Bare bones why I'm so sad - mid 50's, widowed 8 years. Just one child living away from home, no close family, just two good friends who have listened for a long time but they wish I could move on. Married 27 years, not the stuff dreams are made of but happy enough. 5 years ago I met a man and can only describe it as coming alive and being the real me. Life was just so good.
It all fell apart in February 2009 when he crashed the car (not been drinking) on way to my house. Complicated but we kept own houses about 40 mins apart and shared week between the two. After week in hospital he gradually changed from warm, funny caring to distant stranger and simply couldn't explain why he no longer felt the same. We talked and talked but no answers and agreed time apart which drifted because I kept thinking it would be OK and he'd come back to senses. But no, just wanted to "be friends" and after such intimacy I couldn't bear that, so tried to keep away and keep my dignity. But it hurt so much not knowing WHY. His family can't understand either and thought we were good together but blood is thicker than water and they also think I should have let go long before now.

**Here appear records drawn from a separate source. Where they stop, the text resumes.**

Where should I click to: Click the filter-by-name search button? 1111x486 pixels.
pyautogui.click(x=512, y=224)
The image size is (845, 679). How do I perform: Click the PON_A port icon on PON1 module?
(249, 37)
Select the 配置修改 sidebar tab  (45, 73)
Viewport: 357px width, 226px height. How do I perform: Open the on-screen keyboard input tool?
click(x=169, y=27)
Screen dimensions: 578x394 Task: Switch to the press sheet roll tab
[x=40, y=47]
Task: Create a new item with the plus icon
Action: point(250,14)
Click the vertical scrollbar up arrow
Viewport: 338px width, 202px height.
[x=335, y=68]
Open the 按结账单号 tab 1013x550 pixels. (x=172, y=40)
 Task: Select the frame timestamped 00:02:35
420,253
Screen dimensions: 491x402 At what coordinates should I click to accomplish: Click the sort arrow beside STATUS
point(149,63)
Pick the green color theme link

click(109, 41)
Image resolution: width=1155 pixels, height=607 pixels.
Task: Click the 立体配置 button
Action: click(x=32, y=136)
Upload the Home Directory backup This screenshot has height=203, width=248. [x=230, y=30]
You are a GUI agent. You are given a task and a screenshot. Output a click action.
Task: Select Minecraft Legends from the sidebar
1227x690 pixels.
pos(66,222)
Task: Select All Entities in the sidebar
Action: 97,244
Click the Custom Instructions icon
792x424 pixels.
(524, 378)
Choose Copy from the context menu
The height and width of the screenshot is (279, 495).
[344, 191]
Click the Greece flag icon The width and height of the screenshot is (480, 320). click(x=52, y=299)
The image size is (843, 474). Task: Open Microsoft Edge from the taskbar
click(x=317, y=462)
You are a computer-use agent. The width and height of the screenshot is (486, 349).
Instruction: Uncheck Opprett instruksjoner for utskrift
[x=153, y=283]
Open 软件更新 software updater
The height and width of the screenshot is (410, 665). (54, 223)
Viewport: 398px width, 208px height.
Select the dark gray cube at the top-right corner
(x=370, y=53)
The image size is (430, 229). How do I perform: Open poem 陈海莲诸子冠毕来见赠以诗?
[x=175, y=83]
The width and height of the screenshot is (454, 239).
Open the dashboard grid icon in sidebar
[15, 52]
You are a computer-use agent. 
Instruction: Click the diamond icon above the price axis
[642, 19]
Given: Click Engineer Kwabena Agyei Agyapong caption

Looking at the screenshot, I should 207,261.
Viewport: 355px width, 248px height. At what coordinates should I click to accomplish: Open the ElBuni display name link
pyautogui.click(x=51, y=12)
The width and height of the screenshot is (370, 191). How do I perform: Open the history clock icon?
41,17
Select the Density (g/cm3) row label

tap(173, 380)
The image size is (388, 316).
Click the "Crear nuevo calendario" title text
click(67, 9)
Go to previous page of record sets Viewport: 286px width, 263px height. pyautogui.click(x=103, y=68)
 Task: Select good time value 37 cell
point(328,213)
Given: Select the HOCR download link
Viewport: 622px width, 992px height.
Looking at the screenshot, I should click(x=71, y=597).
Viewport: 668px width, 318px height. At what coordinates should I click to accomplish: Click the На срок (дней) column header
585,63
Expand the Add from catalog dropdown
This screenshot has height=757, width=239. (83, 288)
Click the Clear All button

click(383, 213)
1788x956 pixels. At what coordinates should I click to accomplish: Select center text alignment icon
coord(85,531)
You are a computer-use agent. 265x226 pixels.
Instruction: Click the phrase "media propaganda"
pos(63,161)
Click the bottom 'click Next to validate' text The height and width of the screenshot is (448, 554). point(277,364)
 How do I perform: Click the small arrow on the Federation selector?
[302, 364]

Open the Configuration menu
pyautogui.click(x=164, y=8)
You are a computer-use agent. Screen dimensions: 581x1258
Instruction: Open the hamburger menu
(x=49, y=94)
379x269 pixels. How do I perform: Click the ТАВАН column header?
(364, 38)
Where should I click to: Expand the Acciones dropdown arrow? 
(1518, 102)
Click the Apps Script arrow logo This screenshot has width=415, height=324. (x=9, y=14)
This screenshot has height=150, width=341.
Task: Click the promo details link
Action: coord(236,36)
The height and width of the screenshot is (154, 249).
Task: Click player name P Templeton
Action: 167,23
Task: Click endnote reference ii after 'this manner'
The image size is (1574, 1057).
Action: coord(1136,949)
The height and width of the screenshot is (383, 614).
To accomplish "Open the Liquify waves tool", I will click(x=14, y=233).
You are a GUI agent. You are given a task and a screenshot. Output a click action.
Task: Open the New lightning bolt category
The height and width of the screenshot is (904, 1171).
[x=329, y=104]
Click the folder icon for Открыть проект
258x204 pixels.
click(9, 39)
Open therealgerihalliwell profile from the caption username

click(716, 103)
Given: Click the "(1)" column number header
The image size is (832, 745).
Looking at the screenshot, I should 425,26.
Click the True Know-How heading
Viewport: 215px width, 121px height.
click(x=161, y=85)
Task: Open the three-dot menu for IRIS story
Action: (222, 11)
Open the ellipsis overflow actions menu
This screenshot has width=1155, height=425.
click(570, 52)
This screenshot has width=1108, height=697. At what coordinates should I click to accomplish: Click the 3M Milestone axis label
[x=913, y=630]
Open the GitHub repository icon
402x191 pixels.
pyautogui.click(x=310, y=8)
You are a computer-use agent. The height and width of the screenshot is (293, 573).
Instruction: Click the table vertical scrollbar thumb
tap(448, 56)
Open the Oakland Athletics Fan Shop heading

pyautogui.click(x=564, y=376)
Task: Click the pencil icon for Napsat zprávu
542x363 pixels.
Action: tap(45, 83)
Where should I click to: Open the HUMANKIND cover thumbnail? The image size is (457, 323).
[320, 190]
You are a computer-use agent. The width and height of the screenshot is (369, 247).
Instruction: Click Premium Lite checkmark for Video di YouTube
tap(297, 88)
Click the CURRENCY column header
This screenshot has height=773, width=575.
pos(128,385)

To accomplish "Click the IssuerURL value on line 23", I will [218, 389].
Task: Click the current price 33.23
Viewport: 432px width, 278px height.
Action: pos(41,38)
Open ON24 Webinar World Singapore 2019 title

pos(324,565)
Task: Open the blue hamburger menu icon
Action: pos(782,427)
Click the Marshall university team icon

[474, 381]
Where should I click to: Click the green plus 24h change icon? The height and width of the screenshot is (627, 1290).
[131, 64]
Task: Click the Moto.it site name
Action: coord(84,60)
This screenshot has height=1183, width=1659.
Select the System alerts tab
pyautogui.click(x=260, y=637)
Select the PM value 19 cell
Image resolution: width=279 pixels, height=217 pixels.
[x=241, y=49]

I've tried so hard. But I'm haunted by memories and so many reminders every hour, every day and nothing is right any more. I can't put the pieces back, they just don't fit and I just pretend. Talking to an amazing counsellor helps for that one hour a week then the mask goes back because I need to work and keep going for daughter. The thought of getting to know another man and being close turns me to ice despite the longing to have someone to share everyday life. The thought of him loving another physically hurts even now 18 months later and I do know you can't make someone love you. Carry on and get through another day but today found out that he's transferred with job to USA and it's hit so hard and now I'm rambling and tears down face we're over 3000 miles apart, it's over I have to let go but the sadness is overwhelming and sounds pathetic. I have to let it go just needed to say why still hurting, sorry.